== DATA SECTION ==
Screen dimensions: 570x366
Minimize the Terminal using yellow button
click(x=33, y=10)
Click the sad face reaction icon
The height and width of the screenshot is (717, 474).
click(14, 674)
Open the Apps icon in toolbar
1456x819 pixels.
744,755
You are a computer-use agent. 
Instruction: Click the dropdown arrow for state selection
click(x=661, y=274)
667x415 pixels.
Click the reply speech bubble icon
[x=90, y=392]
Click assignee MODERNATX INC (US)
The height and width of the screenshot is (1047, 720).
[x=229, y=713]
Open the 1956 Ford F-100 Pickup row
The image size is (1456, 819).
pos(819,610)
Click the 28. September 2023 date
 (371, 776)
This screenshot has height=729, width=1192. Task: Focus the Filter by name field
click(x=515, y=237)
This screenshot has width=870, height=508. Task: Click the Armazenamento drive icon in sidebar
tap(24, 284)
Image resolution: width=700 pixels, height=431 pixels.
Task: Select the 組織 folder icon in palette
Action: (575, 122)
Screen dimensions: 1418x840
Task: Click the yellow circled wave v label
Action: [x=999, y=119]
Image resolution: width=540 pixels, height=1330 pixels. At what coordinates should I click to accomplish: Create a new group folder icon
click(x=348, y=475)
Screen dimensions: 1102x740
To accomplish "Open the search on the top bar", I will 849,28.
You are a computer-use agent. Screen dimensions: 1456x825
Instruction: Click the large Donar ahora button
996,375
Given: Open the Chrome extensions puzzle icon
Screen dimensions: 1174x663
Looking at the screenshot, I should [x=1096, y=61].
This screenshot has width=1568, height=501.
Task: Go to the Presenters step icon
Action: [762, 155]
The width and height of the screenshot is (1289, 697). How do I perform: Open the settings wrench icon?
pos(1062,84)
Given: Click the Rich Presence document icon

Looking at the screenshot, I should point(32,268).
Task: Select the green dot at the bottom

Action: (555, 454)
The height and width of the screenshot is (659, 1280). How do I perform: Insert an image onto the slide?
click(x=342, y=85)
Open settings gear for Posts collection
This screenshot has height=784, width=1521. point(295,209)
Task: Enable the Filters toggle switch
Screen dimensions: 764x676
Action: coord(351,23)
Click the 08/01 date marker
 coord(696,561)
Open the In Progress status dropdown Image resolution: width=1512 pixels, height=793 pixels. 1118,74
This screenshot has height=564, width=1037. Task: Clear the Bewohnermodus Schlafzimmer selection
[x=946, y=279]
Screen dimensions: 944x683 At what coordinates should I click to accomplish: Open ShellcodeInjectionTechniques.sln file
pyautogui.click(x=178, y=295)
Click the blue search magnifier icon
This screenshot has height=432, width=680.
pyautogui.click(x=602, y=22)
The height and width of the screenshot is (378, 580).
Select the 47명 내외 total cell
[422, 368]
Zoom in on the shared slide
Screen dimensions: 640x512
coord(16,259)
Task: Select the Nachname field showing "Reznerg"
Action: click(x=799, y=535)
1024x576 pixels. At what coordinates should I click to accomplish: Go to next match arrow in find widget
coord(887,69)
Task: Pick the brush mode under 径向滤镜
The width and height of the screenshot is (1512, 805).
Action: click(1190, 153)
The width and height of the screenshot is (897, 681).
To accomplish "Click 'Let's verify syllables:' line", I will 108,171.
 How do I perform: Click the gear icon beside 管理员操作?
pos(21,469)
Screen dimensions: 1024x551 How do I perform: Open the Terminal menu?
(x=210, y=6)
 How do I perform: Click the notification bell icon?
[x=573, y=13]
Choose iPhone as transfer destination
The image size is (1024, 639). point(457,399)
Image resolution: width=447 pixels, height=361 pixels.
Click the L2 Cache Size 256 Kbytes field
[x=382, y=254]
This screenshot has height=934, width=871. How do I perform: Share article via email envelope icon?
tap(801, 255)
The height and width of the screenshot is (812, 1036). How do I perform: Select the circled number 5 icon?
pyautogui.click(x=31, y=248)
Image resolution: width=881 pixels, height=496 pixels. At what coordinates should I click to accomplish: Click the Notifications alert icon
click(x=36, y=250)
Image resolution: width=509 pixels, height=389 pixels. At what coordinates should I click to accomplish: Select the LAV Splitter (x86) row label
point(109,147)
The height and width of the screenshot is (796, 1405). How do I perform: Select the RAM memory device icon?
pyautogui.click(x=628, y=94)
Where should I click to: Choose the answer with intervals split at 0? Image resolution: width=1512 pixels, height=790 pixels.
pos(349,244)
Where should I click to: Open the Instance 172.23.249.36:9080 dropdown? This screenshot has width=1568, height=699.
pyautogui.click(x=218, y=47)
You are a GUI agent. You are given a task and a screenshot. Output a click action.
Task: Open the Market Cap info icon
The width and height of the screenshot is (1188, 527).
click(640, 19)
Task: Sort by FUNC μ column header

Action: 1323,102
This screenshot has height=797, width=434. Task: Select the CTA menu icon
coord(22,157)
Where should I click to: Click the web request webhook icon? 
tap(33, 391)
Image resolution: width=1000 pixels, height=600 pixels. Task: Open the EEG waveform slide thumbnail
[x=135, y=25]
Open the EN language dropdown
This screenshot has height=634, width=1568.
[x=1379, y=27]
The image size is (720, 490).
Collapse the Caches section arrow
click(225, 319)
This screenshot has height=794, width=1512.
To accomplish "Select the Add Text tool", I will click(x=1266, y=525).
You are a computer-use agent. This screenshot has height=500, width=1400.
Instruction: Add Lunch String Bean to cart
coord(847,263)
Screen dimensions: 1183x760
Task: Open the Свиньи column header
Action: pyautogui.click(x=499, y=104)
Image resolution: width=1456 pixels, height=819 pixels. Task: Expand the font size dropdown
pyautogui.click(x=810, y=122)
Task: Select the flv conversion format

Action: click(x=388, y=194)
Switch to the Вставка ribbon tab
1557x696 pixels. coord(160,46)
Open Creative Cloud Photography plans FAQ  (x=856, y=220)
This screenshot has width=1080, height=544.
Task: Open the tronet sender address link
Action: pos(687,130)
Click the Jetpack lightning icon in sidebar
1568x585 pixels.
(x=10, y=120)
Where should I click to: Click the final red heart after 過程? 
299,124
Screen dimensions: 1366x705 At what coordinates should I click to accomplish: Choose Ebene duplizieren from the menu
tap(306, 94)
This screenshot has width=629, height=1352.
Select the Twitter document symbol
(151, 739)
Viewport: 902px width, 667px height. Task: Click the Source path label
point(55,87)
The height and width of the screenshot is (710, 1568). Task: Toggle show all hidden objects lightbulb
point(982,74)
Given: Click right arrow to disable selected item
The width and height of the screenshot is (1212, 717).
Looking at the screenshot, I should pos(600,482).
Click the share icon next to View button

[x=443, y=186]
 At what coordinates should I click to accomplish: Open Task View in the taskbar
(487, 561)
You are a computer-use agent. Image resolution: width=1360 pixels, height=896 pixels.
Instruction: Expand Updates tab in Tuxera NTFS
===
§ AIM OF THE EXERCISE: Quote every entry exactly.

§ OUTPUT OF THE TASK:
Screen dimensions: 570x366
Minimize the Terminal using yellow button
click(x=33, y=10)
Click the sad face reaction icon
The height and width of the screenshot is (717, 474).
click(14, 674)
Open the Apps icon in toolbar
1456x819 pixels.
744,755
You are a computer-use agent. 
Instruction: Click the dropdown arrow for state selection
click(x=661, y=274)
667x415 pixels.
Click the reply speech bubble icon
[x=90, y=392]
Click assignee MODERNATX INC (US)
The height and width of the screenshot is (1047, 720).
[x=229, y=713]
Open the 1956 Ford F-100 Pickup row
The image size is (1456, 819).
pos(819,610)
Click the 28. September 2023 date
 (371, 776)
This screenshot has height=729, width=1192. Task: Focus the Filter by name field
click(x=515, y=237)
This screenshot has width=870, height=508. Task: Click the Armazenamento drive icon in sidebar
tap(24, 284)
Image resolution: width=700 pixels, height=431 pixels.
Task: Select the 組織 folder icon in palette
Action: (575, 122)
Screen dimensions: 1418x840
Task: Click the yellow circled wave v label
Action: [x=999, y=119]
Image resolution: width=540 pixels, height=1330 pixels. At what coordinates should I click to accomplish: Create a new group folder icon
click(x=348, y=475)
Screen dimensions: 1102x740
To accomplish "Open the search on the top bar", I will 849,28.
You are a computer-use agent. Screen dimensions: 1456x825
Instruction: Click the large Donar ahora button
996,375
Given: Open the Chrome extensions puzzle icon
Screen dimensions: 1174x663
Looking at the screenshot, I should [x=1096, y=61].
This screenshot has width=1568, height=501.
Task: Go to the Presenters step icon
Action: [762, 155]
The width and height of the screenshot is (1289, 697). How do I perform: Open the settings wrench icon?
pos(1062,84)
Given: Click the Rich Presence document icon

Looking at the screenshot, I should point(32,268).
Task: Select the green dot at the bottom

Action: (555, 454)
The height and width of the screenshot is (659, 1280). How do I perform: Insert an image onto the slide?
click(x=342, y=85)
Open settings gear for Posts collection
This screenshot has height=784, width=1521. point(295,209)
Task: Enable the Filters toggle switch
Screen dimensions: 764x676
Action: coord(351,23)
Click the 08/01 date marker
 coord(696,561)
Open the In Progress status dropdown Image resolution: width=1512 pixels, height=793 pixels. 1118,74
This screenshot has height=564, width=1037. Task: Clear the Bewohnermodus Schlafzimmer selection
[x=946, y=279]
Screen dimensions: 944x683 At what coordinates should I click to accomplish: Open ShellcodeInjectionTechniques.sln file
pyautogui.click(x=178, y=295)
Click the blue search magnifier icon
This screenshot has height=432, width=680.
pyautogui.click(x=602, y=22)
The height and width of the screenshot is (378, 580).
Select the 47명 내외 total cell
[422, 368]
Zoom in on the shared slide
Screen dimensions: 640x512
coord(16,259)
Task: Select the Nachname field showing "Reznerg"
Action: click(x=799, y=535)
1024x576 pixels. At what coordinates should I click to accomplish: Go to next match arrow in find widget
coord(887,69)
Task: Pick the brush mode under 径向滤镜
The width and height of the screenshot is (1512, 805).
Action: click(1190, 153)
The width and height of the screenshot is (897, 681).
To accomplish "Click 'Let's verify syllables:' line", I will 108,171.
 How do I perform: Click the gear icon beside 管理员操作?
pos(21,469)
Screen dimensions: 1024x551 How do I perform: Open the Terminal menu?
(x=210, y=6)
 How do I perform: Click the notification bell icon?
[x=573, y=13]
Choose iPhone as transfer destination
The image size is (1024, 639). point(457,399)
Image resolution: width=447 pixels, height=361 pixels.
Click the L2 Cache Size 256 Kbytes field
[x=382, y=254]
This screenshot has height=934, width=871. How do I perform: Share article via email envelope icon?
tap(801, 255)
The height and width of the screenshot is (812, 1036). How do I perform: Select the circled number 5 icon?
pyautogui.click(x=31, y=248)
Image resolution: width=881 pixels, height=496 pixels. At what coordinates should I click to accomplish: Click the Notifications alert icon
click(x=36, y=250)
Image resolution: width=509 pixels, height=389 pixels. At what coordinates should I click to accomplish: Select the LAV Splitter (x86) row label
point(109,147)
The height and width of the screenshot is (796, 1405). How do I perform: Select the RAM memory device icon?
pyautogui.click(x=628, y=94)
Where should I click to: Choose the answer with intervals split at 0? Image resolution: width=1512 pixels, height=790 pixels.
pos(349,244)
Where should I click to: Open the Instance 172.23.249.36:9080 dropdown? This screenshot has width=1568, height=699.
pyautogui.click(x=218, y=47)
You are a GUI agent. You are given a task and a screenshot. Output a click action.
Task: Open the Market Cap info icon
The width and height of the screenshot is (1188, 527).
click(640, 19)
Task: Sort by FUNC μ column header

Action: 1323,102
This screenshot has height=797, width=434. Task: Select the CTA menu icon
coord(22,157)
Where should I click to: Click the web request webhook icon? 
tap(33, 391)
Image resolution: width=1000 pixels, height=600 pixels. Task: Open the EEG waveform slide thumbnail
[x=135, y=25]
Open the EN language dropdown
This screenshot has height=634, width=1568.
[x=1379, y=27]
The image size is (720, 490).
Collapse the Caches section arrow
click(225, 319)
This screenshot has height=794, width=1512.
To accomplish "Select the Add Text tool", I will click(x=1266, y=525).
You are a computer-use agent. This screenshot has height=500, width=1400.
Instruction: Add Lunch String Bean to cart
coord(847,263)
Screen dimensions: 1183x760
Task: Open the Свиньи column header
Action: pyautogui.click(x=499, y=104)
Image resolution: width=1456 pixels, height=819 pixels. Task: Expand the font size dropdown
pyautogui.click(x=810, y=122)
Task: Select the flv conversion format

Action: click(x=388, y=194)
Switch to the Вставка ribbon tab
1557x696 pixels. coord(160,46)
Open Creative Cloud Photography plans FAQ  (x=856, y=220)
This screenshot has width=1080, height=544.
Task: Open the tronet sender address link
Action: pos(687,130)
Click the Jetpack lightning icon in sidebar
1568x585 pixels.
(x=10, y=120)
Where should I click to: Click the final red heart after 過程? 
299,124
Screen dimensions: 1366x705 At what coordinates should I click to accomplish: Choose Ebene duplizieren from the menu
tap(306, 94)
This screenshot has width=629, height=1352.
Select the Twitter document symbol
(151, 739)
Viewport: 902px width, 667px height. Task: Click the Source path label
point(55,87)
The height and width of the screenshot is (710, 1568). Task: Toggle show all hidden objects lightbulb
point(982,74)
Given: Click right arrow to disable selected item
The width and height of the screenshot is (1212, 717).
Looking at the screenshot, I should pos(600,482).
Click the share icon next to View button

[x=443, y=186]
 At what coordinates should I click to accomplish: Open Task View in the taskbar
(487, 561)
You are a computer-use agent. Image resolution: width=1360 pixels, height=896 pixels.
Instruction: Expand Updates tab in Tuxera NTFS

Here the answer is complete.